11 Ways To Empower Your Kids While Cooking A Meal
We love cooking with our boys and find that it makes cooking more fun for everyone. We turn on our favorite tunes and have kitchen dance parties while we work. Time is precious with kids, and we love spending as much of it with our little peas as we can. It gives us a chance to share stories about our day, plus we get to teach them kitchen skills so someday they can cook on their own...and maybe even for us!
The kitchen is the perfect place for kids to fall in love with and appreciate food. The more you're willing to let them help, the more involved they'll want to be. And when they feel a sense of ownership of the meal, they're more likely to want to eat it. As any parent can tell you, that's a major score! That all adds up to the kitchen being our happy place.
Here are some of our favorite tips for cooking with kids:
1. Let them help pick the recipes, or pick a recipe you know they love.

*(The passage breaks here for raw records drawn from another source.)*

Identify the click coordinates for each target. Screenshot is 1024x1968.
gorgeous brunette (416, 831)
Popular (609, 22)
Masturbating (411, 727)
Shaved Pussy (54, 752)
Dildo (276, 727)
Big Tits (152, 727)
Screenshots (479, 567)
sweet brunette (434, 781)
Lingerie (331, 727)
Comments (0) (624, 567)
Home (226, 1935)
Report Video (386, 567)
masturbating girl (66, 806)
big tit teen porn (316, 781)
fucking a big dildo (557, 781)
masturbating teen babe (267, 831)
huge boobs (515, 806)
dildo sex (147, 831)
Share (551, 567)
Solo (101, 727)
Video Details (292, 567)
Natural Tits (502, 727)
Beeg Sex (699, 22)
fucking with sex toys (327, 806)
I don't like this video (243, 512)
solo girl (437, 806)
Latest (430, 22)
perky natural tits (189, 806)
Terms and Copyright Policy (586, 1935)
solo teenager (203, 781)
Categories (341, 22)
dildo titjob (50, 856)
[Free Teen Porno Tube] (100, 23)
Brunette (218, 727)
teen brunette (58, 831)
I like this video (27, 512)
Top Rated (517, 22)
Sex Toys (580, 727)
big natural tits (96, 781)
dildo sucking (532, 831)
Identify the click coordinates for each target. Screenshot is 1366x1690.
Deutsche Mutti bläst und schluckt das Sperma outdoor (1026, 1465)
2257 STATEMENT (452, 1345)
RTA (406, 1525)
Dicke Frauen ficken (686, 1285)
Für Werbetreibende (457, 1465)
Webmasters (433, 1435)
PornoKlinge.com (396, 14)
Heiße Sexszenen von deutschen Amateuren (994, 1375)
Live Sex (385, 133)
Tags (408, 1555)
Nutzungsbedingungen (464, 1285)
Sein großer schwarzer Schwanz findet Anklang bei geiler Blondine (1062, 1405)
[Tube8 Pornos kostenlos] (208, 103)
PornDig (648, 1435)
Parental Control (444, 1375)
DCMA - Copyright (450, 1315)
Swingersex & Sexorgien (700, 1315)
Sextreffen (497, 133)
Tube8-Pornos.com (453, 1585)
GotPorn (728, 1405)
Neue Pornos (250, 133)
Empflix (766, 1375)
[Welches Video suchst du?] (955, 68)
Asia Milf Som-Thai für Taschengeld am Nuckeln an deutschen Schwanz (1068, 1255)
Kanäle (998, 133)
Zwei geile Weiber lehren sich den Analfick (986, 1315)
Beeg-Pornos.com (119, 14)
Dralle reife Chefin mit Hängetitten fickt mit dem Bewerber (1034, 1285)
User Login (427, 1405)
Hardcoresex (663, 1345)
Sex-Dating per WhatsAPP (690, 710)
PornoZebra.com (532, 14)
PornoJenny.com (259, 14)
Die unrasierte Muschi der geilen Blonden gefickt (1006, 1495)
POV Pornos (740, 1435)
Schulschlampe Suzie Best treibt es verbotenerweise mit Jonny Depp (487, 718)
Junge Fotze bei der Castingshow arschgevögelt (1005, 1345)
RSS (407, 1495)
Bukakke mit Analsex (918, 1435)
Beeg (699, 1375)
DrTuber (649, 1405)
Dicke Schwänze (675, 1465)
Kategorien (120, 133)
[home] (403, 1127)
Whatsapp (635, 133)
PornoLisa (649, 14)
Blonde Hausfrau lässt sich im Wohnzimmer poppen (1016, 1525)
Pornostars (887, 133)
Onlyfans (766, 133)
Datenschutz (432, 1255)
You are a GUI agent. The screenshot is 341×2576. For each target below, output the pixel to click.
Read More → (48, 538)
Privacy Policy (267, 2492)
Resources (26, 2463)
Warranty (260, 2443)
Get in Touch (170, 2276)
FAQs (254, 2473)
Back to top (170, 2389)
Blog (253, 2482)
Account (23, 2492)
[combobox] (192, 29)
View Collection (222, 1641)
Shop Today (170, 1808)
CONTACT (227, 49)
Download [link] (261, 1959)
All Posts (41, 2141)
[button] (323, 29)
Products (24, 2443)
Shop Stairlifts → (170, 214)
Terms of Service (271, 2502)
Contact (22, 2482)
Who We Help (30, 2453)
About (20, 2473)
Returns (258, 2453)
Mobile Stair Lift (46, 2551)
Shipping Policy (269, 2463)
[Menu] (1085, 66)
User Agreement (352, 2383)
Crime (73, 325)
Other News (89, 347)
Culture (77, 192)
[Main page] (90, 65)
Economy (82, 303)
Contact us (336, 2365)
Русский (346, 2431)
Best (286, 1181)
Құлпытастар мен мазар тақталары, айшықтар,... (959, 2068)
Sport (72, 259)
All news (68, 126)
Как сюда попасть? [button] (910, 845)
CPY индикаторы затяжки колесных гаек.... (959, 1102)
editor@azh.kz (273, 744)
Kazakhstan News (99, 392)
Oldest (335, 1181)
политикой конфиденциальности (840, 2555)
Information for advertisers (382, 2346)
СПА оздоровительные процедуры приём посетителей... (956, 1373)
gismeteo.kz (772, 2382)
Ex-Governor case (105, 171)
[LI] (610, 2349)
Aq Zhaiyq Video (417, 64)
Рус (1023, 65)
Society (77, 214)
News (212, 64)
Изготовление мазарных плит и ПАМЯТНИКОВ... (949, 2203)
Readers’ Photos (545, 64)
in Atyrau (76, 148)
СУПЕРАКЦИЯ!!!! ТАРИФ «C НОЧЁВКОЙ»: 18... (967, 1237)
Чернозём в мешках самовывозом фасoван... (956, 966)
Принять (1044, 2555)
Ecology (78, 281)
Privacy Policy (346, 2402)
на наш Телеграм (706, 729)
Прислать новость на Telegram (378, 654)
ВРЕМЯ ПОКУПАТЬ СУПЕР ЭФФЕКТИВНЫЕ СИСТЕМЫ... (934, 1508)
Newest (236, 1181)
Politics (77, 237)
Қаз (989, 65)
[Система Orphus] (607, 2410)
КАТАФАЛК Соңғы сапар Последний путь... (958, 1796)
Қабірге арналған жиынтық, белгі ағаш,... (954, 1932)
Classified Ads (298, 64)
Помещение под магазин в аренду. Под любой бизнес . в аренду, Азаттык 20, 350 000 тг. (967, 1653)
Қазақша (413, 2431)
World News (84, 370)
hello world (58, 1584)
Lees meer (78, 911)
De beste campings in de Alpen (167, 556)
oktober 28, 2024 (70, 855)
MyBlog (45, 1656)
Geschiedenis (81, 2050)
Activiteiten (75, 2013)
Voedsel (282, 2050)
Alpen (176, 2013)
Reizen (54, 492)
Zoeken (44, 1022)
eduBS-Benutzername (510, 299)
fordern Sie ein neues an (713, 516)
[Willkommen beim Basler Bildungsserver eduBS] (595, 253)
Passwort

It will get them excited about what they're about to cook! It also helps to pick age-appropriate recipes, so maybe no fresh pasta on the first try... And it doesn't have to be dinner! Maybe a simple snack is a better place for you to start.
2. Feed them first!
This is the golden rule—don't expect a hungry kid to wait patiently to be done with the recipe. A small snack before cooking (for kids and adults!) is essential.
3. Don't be in a rush.
Expect it to take a little longer to make the recipe, and plan accordingly. Patience is crucial! If they see you get frustrated, they'll get frustrated too and want to give up. The more you practice together, the better they'll get, and the more confidence they'll have. Kids need time to play and learn in the kitchen! Weekends are a great time to cook with kids because you won't feel as rushed.
4. Be ready for a mess.
Cooking is messy, and so are kids—so embrace it. There's nothing you can't clean up later—or better yet, get the kids involved in that too!
5. Dress accordingly.
Make sure you and your kids are wearing clothes that can get splattered and spilled on. It's a great reason to get everyone their own special apron.
6. Make it easy.
Have a step stool, so little ones can comfortably reach the counter, or use the kitchen table as your work area. Look at your recipe beforehand and think about all the ways little hands can help: mixing, whisking, measuring, grabbing ingredients from the fridge or pantry, even taste-testing! Giving kids a job title like chief mixer or head taster makes them feel important—that they play a special role in making the meal.
7. Make it safe.
Before getting started, talk about kitchen safety. If your child is old enough to use a knife (there's no right answer—it's what you feel comfortable with; there are great kid-friendly options available), teach him how to properly hold it. In any case, remove other sharp and any hot objects from reach. And don't forget to wash your hands!
8. Make it interesting.
Read through the recipe, or have older children read the recipe. Discuss the steps and talk about what you'll be doing—and keep it exciting! When you think of it from a child's perspective (or an adult's!), mixing a whole bunch of ingredients together is like a big science experiment! You can also talk about the individual ingredients, where they come from, and what they taste like. Make sure there are plenty of taste tests along the way!
9. Make it fun.
Get kids involved from the very beginning—seeing the process from start to finish is exciting! Let them help pick out the ingredients at the farmers market or store. Then when you get into the kitchen, embrace the spirit of the project—have a good time! We love music in our kitchen, and we also pull out special spoons, bowls, and measuring cups in bright colors that the kids love.
10. Make it teamwork.
If you have more than one child, make sure your kids take turns and work together. We're always telling the boys that we're a team—everyone has a job, and everyone's job is equally important for the meal to come together.
11. Have reasonable expectations.
Your little one might not be ready to help with an entire recipe from start to finish, and some kids have different attention spans. Even if they help a little, that's still enough to make them feel important. Be sure to offer lots of praise and encouragement!